Recorded information Block Start
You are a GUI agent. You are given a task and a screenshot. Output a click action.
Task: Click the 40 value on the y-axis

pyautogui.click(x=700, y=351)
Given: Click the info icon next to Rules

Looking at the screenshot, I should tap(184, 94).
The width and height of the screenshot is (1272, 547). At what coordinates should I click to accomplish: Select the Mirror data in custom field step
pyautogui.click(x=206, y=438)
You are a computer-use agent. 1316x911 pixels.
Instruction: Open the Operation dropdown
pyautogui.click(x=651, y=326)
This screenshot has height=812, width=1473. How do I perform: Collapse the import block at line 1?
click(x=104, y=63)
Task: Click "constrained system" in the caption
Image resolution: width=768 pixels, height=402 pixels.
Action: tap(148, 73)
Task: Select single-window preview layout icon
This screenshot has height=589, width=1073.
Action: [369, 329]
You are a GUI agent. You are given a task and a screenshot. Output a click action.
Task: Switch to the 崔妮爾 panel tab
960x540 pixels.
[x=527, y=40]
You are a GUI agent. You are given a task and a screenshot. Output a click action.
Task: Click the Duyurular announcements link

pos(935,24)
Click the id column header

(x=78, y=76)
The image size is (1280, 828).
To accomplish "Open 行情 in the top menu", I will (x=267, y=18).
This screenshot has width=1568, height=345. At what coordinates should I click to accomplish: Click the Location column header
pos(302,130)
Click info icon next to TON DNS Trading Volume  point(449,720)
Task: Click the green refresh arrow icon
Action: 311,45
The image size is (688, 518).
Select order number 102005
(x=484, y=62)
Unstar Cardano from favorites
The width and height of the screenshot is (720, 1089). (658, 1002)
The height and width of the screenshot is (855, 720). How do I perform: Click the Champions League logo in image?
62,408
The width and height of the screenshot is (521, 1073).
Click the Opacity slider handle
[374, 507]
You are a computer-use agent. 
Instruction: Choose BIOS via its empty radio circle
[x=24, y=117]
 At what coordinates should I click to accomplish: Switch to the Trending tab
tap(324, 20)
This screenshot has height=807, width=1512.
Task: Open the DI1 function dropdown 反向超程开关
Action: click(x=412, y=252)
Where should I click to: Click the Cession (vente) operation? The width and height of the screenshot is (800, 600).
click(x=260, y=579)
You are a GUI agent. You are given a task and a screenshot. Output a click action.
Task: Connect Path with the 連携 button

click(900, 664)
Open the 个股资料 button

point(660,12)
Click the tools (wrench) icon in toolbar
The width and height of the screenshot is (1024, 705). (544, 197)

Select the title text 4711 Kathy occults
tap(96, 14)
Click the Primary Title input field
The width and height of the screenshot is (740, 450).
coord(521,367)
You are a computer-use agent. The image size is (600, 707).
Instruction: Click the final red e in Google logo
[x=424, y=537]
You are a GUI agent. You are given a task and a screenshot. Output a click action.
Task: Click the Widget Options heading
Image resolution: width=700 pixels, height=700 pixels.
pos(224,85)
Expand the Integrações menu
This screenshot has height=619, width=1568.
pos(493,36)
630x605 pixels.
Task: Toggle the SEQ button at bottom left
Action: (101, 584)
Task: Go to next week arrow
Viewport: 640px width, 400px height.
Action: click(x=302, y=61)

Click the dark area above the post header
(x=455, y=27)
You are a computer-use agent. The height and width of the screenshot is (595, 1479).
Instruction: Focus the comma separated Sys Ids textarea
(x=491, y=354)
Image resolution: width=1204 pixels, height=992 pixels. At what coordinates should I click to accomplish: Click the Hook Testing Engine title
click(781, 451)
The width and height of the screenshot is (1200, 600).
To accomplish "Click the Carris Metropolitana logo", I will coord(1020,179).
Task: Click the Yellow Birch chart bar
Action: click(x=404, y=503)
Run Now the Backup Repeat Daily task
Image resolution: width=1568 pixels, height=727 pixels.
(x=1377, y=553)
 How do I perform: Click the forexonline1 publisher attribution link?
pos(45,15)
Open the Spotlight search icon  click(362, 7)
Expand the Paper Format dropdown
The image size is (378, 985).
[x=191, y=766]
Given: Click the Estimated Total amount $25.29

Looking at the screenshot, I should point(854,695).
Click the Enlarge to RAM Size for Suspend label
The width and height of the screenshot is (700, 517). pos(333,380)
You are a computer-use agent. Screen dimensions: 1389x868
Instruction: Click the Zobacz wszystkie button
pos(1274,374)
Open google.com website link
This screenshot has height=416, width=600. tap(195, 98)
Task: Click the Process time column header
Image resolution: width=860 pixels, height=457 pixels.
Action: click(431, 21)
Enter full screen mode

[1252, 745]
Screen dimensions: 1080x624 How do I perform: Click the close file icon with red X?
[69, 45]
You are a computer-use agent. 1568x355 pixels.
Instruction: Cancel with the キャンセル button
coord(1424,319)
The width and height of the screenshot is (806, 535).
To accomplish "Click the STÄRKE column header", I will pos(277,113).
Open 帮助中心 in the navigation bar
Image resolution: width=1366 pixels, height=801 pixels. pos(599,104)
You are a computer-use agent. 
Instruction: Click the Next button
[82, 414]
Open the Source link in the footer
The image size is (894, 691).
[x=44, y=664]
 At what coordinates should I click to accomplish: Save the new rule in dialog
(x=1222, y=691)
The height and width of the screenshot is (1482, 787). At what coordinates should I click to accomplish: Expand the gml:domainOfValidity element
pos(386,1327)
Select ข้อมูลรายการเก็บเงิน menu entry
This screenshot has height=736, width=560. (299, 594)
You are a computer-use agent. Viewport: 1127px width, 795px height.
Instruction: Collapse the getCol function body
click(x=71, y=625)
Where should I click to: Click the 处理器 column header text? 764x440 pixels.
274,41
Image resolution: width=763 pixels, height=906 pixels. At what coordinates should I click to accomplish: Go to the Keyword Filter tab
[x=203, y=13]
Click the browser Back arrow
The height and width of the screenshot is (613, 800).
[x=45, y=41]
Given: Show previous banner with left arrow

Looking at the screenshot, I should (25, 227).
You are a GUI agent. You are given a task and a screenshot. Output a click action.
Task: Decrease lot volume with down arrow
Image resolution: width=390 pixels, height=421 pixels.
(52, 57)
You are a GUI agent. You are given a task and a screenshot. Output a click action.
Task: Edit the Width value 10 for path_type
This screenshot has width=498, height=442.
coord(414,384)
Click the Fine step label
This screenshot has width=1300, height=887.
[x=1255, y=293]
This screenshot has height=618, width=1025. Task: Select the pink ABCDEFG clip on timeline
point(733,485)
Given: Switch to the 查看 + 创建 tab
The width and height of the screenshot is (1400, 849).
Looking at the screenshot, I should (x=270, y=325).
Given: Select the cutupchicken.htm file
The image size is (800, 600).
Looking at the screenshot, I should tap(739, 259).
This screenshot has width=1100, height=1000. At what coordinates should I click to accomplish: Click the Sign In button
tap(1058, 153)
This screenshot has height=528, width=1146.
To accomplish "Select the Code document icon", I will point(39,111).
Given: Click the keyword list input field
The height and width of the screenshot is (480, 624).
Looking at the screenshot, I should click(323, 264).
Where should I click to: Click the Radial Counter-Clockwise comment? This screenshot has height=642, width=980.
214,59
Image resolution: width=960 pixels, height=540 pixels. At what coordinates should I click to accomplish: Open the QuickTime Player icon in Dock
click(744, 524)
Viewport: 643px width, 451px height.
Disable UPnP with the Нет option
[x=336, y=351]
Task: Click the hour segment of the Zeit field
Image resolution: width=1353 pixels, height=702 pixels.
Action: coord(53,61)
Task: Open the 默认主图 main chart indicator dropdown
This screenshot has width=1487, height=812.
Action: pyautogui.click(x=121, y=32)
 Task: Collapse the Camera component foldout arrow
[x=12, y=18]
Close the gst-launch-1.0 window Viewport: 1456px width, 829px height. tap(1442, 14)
Recorded information Block End
**Exercise:**
Could you restate the records above word for word?

**Problem solution:**
You are a GUI agent. You are given a task and a screenshot. Output a click action.
Task: Click the 40 value on the y-axis

pyautogui.click(x=700, y=351)
Given: Click the info icon next to Rules

Looking at the screenshot, I should tap(184, 94).
The width and height of the screenshot is (1272, 547). At what coordinates should I click to accomplish: Select the Mirror data in custom field step
pyautogui.click(x=206, y=438)
You are a computer-use agent. 1316x911 pixels.
Instruction: Open the Operation dropdown
pyautogui.click(x=651, y=326)
This screenshot has height=812, width=1473. How do I perform: Collapse the import block at line 1?
click(x=104, y=63)
Task: Click "constrained system" in the caption
Image resolution: width=768 pixels, height=402 pixels.
Action: tap(148, 73)
Task: Select single-window preview layout icon
This screenshot has height=589, width=1073.
Action: [369, 329]
You are a GUI agent. You are given a task and a screenshot. Output a click action.
Task: Switch to the 崔妮爾 panel tab
960x540 pixels.
[x=527, y=40]
You are a GUI agent. You are given a task and a screenshot. Output a click action.
Task: Click the Duyurular announcements link

pos(935,24)
Click the id column header

(x=78, y=76)
The image size is (1280, 828).
To accomplish "Open 行情 in the top menu", I will (x=267, y=18).
This screenshot has width=1568, height=345. At what coordinates should I click to accomplish: Click the Location column header
pos(302,130)
Click info icon next to TON DNS Trading Volume  point(449,720)
Task: Click the green refresh arrow icon
Action: 311,45
The image size is (688, 518).
Select order number 102005
(x=484, y=62)
Unstar Cardano from favorites
The width and height of the screenshot is (720, 1089). (658, 1002)
The height and width of the screenshot is (855, 720). How do I perform: Click the Champions League logo in image?
62,408
The width and height of the screenshot is (521, 1073).
Click the Opacity slider handle
[374, 507]
You are a computer-use agent. 
Instruction: Choose BIOS via its empty radio circle
[x=24, y=117]
 At what coordinates should I click to accomplish: Switch to the Trending tab
tap(324, 20)
This screenshot has height=807, width=1512.
Task: Open the DI1 function dropdown 反向超程开关
Action: click(x=412, y=252)
Where should I click to: Click the Cession (vente) operation? The width and height of the screenshot is (800, 600).
click(x=260, y=579)
You are a GUI agent. You are given a task and a screenshot. Output a click action.
Task: Connect Path with the 連携 button

click(900, 664)
Open the 个股资料 button

point(660,12)
Click the tools (wrench) icon in toolbar
The width and height of the screenshot is (1024, 705). (544, 197)

Select the title text 4711 Kathy occults
tap(96, 14)
Click the Primary Title input field
The width and height of the screenshot is (740, 450).
coord(521,367)
You are a computer-use agent. The image size is (600, 707).
Instruction: Click the final red e in Google logo
[x=424, y=537]
You are a GUI agent. You are given a task and a screenshot. Output a click action.
Task: Click the Widget Options heading
Image resolution: width=700 pixels, height=700 pixels.
pos(224,85)
Expand the Integrações menu
This screenshot has height=619, width=1568.
pos(493,36)
630x605 pixels.
Task: Toggle the SEQ button at bottom left
Action: (101, 584)
Task: Go to next week arrow
Viewport: 640px width, 400px height.
Action: click(x=302, y=61)

Click the dark area above the post header
(x=455, y=27)
You are a computer-use agent. The height and width of the screenshot is (595, 1479).
Instruction: Focus the comma separated Sys Ids textarea
(x=491, y=354)
Image resolution: width=1204 pixels, height=992 pixels. At what coordinates should I click to accomplish: Click the Hook Testing Engine title
click(781, 451)
The width and height of the screenshot is (1200, 600).
To accomplish "Click the Carris Metropolitana logo", I will coord(1020,179).
Task: Click the Yellow Birch chart bar
Action: click(x=404, y=503)
Run Now the Backup Repeat Daily task
Image resolution: width=1568 pixels, height=727 pixels.
(x=1377, y=553)
 How do I perform: Click the forexonline1 publisher attribution link?
pos(45,15)
Open the Spotlight search icon  click(362, 7)
Expand the Paper Format dropdown
The image size is (378, 985).
[x=191, y=766]
Given: Click the Estimated Total amount $25.29

Looking at the screenshot, I should point(854,695).
Click the Enlarge to RAM Size for Suspend label
The width and height of the screenshot is (700, 517). pos(333,380)
You are a computer-use agent. Screen dimensions: 1389x868
Instruction: Click the Zobacz wszystkie button
pos(1274,374)
Open google.com website link
This screenshot has height=416, width=600. tap(195, 98)
Task: Click the Process time column header
Image resolution: width=860 pixels, height=457 pixels.
Action: click(431, 21)
Enter full screen mode

[1252, 745]
Screen dimensions: 1080x624 How do I perform: Click the close file icon with red X?
[69, 45]
You are a computer-use agent. 1568x355 pixels.
Instruction: Cancel with the キャンセル button
coord(1424,319)
The width and height of the screenshot is (806, 535).
To accomplish "Click the STÄRKE column header", I will pos(277,113).
Open 帮助中心 in the navigation bar
Image resolution: width=1366 pixels, height=801 pixels. pos(599,104)
You are a computer-use agent. 
Instruction: Click the Next button
[82, 414]
Open the Source link in the footer
The image size is (894, 691).
[x=44, y=664]
 At what coordinates should I click to accomplish: Save the new rule in dialog
(x=1222, y=691)
The height and width of the screenshot is (1482, 787). At what coordinates should I click to accomplish: Expand the gml:domainOfValidity element
pos(386,1327)
Select ข้อมูลรายการเก็บเงิน menu entry
This screenshot has height=736, width=560. (299, 594)
You are a computer-use agent. Viewport: 1127px width, 795px height.
Instruction: Collapse the getCol function body
click(x=71, y=625)
Where should I click to: Click the 处理器 column header text? 764x440 pixels.
274,41
Image resolution: width=763 pixels, height=906 pixels. At what coordinates should I click to accomplish: Go to the Keyword Filter tab
[x=203, y=13]
Click the browser Back arrow
The height and width of the screenshot is (613, 800).
[x=45, y=41]
Given: Show previous banner with left arrow

Looking at the screenshot, I should (25, 227).
You are a GUI agent. You are given a task and a screenshot. Output a click action.
Task: Decrease lot volume with down arrow
Image resolution: width=390 pixels, height=421 pixels.
(52, 57)
You are a GUI agent. You are given a task and a screenshot. Output a click action.
Task: Edit the Width value 10 for path_type
This screenshot has width=498, height=442.
coord(414,384)
Click the Fine step label
This screenshot has width=1300, height=887.
[x=1255, y=293]
This screenshot has height=618, width=1025. Task: Select the pink ABCDEFG clip on timeline
point(733,485)
Given: Switch to the 查看 + 创建 tab
The width and height of the screenshot is (1400, 849).
Looking at the screenshot, I should (x=270, y=325).
Given: Select the cutupchicken.htm file
The image size is (800, 600).
Looking at the screenshot, I should tap(739, 259).
This screenshot has width=1100, height=1000. At what coordinates should I click to accomplish: Click the Sign In button
tap(1058, 153)
This screenshot has height=528, width=1146.
To accomplish "Select the Code document icon", I will point(39,111).
Given: Click the keyword list input field
The height and width of the screenshot is (480, 624).
Looking at the screenshot, I should click(323, 264).
Where should I click to: Click the Radial Counter-Clockwise comment? This screenshot has height=642, width=980.
214,59
Image resolution: width=960 pixels, height=540 pixels. At what coordinates should I click to accomplish: Open the QuickTime Player icon in Dock
click(744, 524)
Viewport: 643px width, 451px height.
Disable UPnP with the Нет option
[x=336, y=351]
Task: Click the hour segment of the Zeit field
Image resolution: width=1353 pixels, height=702 pixels.
Action: coord(53,61)
Task: Open the 默认主图 main chart indicator dropdown
This screenshot has width=1487, height=812.
Action: pyautogui.click(x=121, y=32)
 Task: Collapse the Camera component foldout arrow
[x=12, y=18]
Close the gst-launch-1.0 window Viewport: 1456px width, 829px height. tap(1442, 14)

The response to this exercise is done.